Titan's atmosphere is primarily composed of 95% nitrogen and 5% methane, raising questions about its origins and longevity. Methane's breakdown by sunlight would typically deplete it within 30 million years, suggesting the need for an internal replenishment mechanism. Miller emphasized, 'The presence of methane is critical to the existence of Titan's atmosphere.'
A theoretical paper authored by Miller in 2019 proposed that gases from Titan's interior are responsible for replenishing methane. This model suggests that complex organic materials in Titan's rocky core, when heated, release nitrogen and carbon gases, including methane, into the atmosphere.
Recent laboratory experiments validated this hypothesis by simulating Titan's interior conditions. Researchers heated organic materials to temperatures between 250 and 500 degrees Celsius under high pressure, successfully generating sufficient carbon gases to maintain Titan's atmospheric composition.

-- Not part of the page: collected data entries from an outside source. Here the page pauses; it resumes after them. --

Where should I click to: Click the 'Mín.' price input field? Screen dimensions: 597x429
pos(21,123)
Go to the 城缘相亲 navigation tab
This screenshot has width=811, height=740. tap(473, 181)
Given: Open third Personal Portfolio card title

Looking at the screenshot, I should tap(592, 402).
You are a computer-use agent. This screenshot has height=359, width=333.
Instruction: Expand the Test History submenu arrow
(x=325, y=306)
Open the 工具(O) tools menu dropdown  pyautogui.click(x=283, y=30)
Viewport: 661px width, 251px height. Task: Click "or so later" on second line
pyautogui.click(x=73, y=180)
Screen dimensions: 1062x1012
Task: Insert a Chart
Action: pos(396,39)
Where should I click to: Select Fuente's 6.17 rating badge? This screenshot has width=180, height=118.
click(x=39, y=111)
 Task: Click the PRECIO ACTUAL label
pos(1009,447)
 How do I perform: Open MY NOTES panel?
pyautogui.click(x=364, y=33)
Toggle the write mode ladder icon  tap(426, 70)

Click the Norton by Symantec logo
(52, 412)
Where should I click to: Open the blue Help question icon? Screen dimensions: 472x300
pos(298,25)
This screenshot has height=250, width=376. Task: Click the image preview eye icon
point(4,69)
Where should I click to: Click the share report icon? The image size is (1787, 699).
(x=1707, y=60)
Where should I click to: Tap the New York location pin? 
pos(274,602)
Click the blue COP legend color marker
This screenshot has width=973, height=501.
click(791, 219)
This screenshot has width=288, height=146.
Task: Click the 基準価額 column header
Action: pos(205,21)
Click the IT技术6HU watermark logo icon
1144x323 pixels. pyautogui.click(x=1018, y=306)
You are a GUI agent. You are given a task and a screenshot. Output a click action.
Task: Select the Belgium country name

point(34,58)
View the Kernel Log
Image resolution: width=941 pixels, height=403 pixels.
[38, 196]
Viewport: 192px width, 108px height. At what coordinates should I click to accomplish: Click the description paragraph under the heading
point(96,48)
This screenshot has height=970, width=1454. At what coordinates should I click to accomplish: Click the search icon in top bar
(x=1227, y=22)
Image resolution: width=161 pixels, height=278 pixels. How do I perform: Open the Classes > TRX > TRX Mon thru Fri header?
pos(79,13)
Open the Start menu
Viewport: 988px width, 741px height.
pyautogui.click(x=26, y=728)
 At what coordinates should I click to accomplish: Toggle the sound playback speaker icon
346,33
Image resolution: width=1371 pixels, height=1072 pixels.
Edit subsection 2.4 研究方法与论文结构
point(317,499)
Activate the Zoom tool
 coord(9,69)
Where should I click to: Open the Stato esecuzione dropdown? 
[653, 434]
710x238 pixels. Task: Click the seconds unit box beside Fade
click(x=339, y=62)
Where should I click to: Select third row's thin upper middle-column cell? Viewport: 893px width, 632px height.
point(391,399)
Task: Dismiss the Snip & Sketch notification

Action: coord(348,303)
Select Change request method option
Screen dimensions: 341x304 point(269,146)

These findings are supported by data from NASA's Cassini-Huygens mission, which explored the Saturn system from 2004 to 2017. Future investigations will be conducted by NASA's Dragonfly mission, scheduled for launch in 2028. This quadcopter spacecraft aims to explore Titan's surface and evaluate its potential for habitability, particularly its subsurface ocean, with Miller collaborating on this international effort.